For object mask generation, instead of relying on the classification layer, we apply the non-negative matrix factorization module (NMFM) to obtain the object mask. NMFM is based on features of multiple images from the same category, which achieves the object mask by extracting the commonness of these images, as shown in Fig. 1(b). Compared with previous methods, NMFM does not rely on the high-level classification layer, so it will not ignore the body region in Fig. 2 and fully exploit all the feature maps. Besides, NMFM is based on multiple images, which is more robust to background noise than that based on a single image. After getting the predicted mask, we follow [24] to train a class-agnostic segmentation model to get the final mask and apply a bounding box extractor to obtain the final object localization. In summary, our contributions fall into three parts:

  • Opposite to classification, we propose the ICFS loss to constrain and maintain the similarity between classes. Such ICFS loss can largely reduce the model risk of over-optimizing the discriminative features, thus more complete regions of the object can be activated.

  • We propose to replace the original CAMs with non-negative matrix factorization for object mask generation, which avoids the over-discriminative effect of the classification layer and the background noise.

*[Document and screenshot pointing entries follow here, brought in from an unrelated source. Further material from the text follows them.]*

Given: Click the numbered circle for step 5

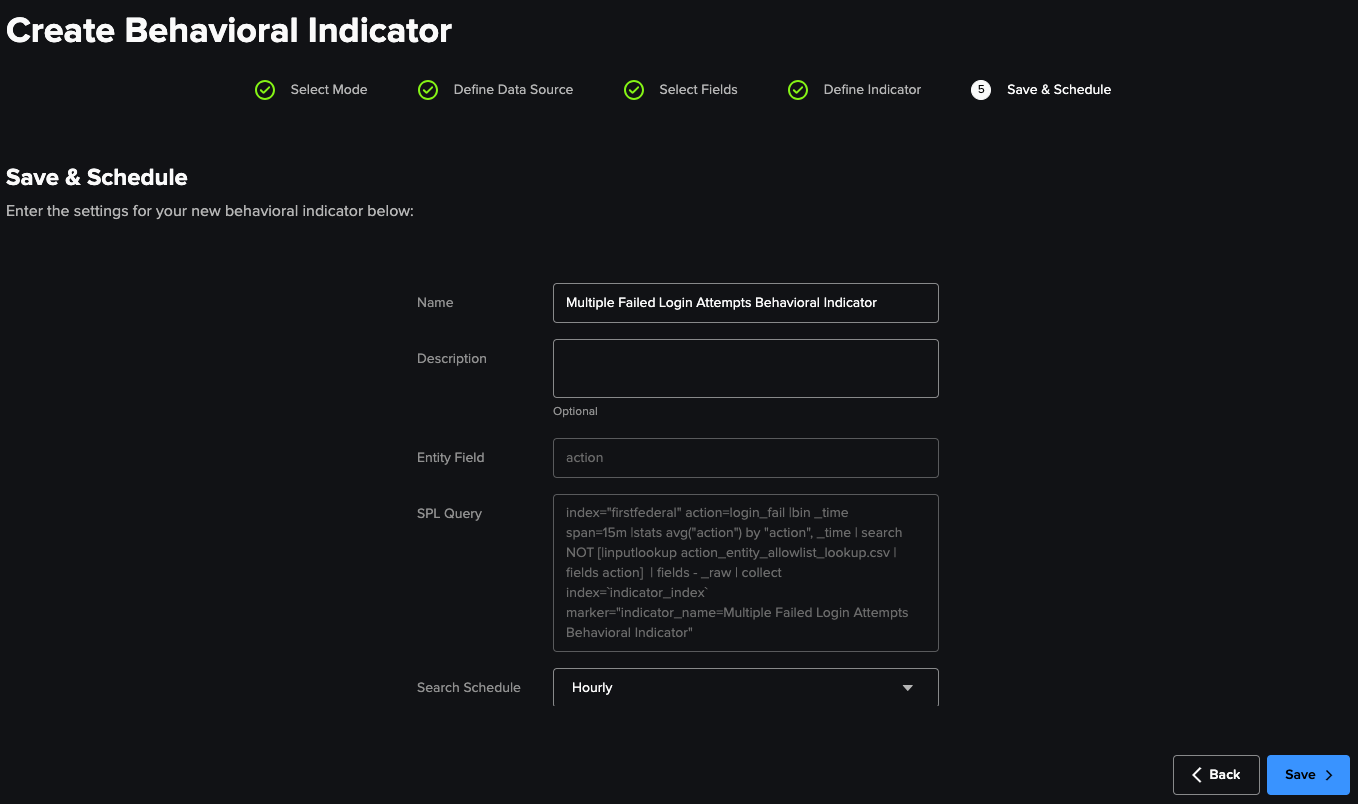Looking at the screenshot, I should pos(980,89).

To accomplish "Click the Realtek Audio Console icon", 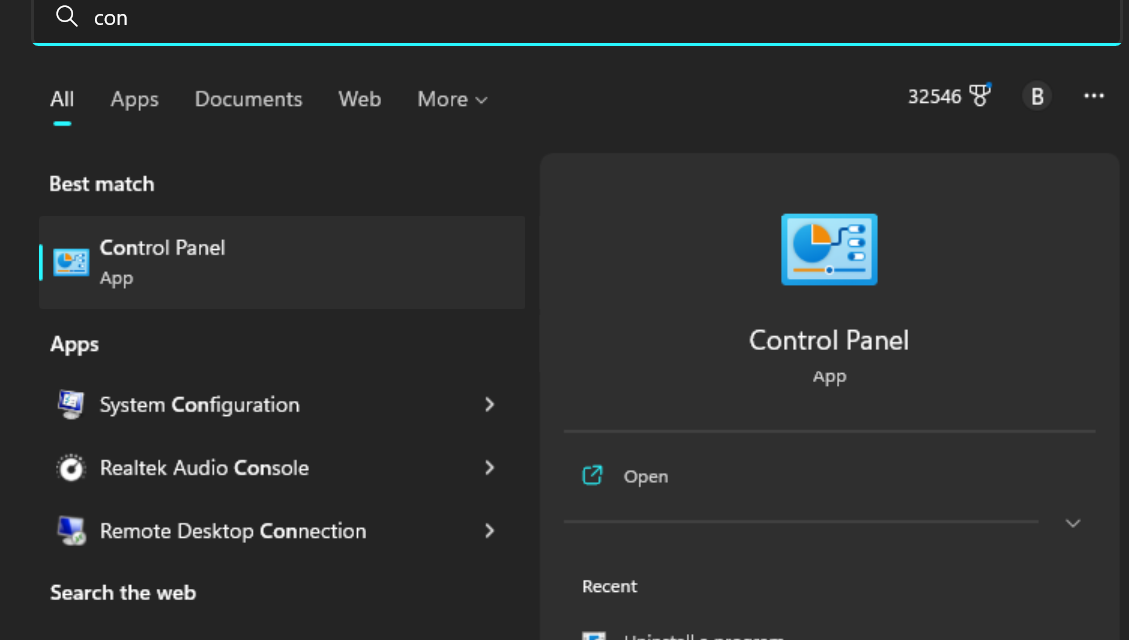I will (71, 468).
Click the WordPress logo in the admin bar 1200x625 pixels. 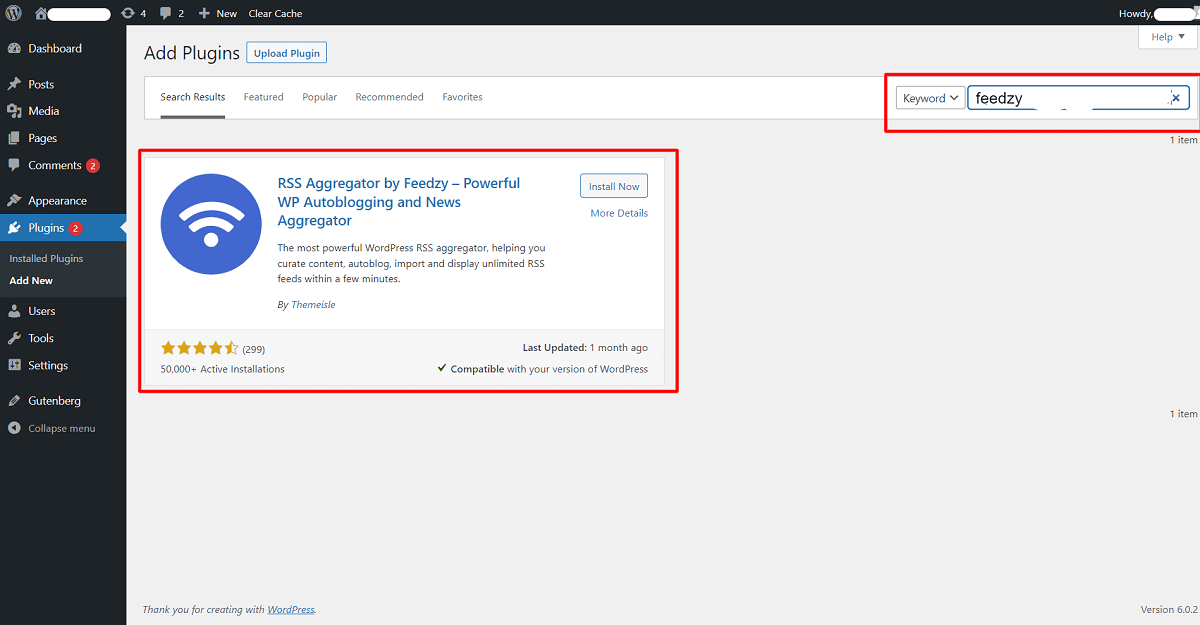point(14,13)
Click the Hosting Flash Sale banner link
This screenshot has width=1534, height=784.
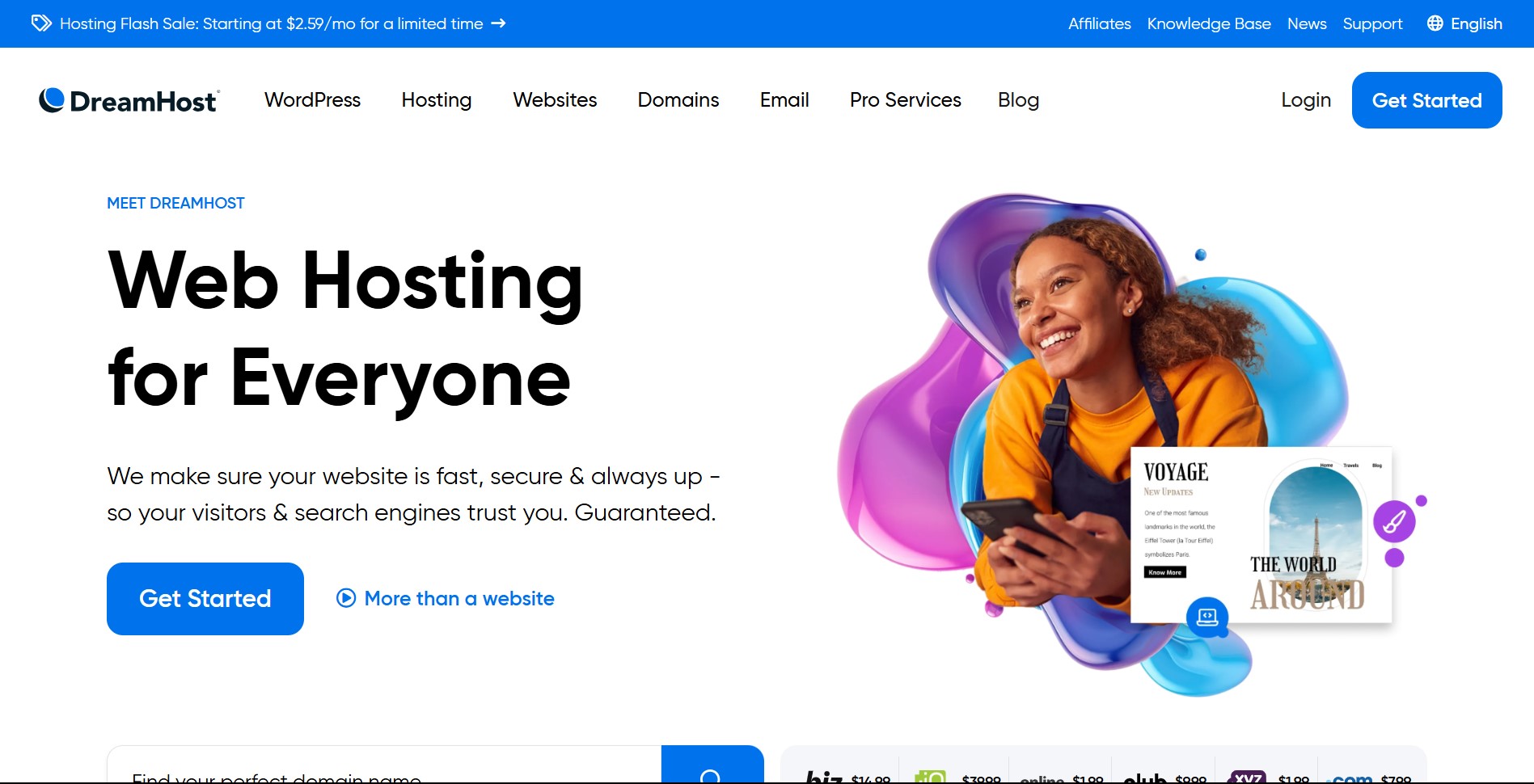point(271,23)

  • With negligible computational cost overheads, our proposed methods achieve consistent and substantial gains, i.e., state-of-the-art on both CUB-200–2011 and ImageNet-1K benchmarks for WSOL.

2 Related Works

2.1 Class Activation Maps (CAMs) Based WSOL

Weakly supervised object localization (WSOL) is a challenging task, aiming to localize objects with inexpensive image-level annotations. Zhou et al. [35] firstly propose the class activation maps (CAMs) to extract the object location. But restricted by the classification mechanism, CAMs only cover the discriminative object parts. To make CAMs complete, HaS [19] proposes the random erasure of image patches to force the model to mine more object regions. ACoL [32], ADL [3], EIL [14] and AE [26] follow the erasure paradigm and drop the most discriminative features to reduce the model’s dependency on them. CutMix [30] assembles patches from different images to guide model to learn more object parts. These methods greatly improve the quality of CAMs, but have the risk of spreading to the background regions when discriminative features are insufficient.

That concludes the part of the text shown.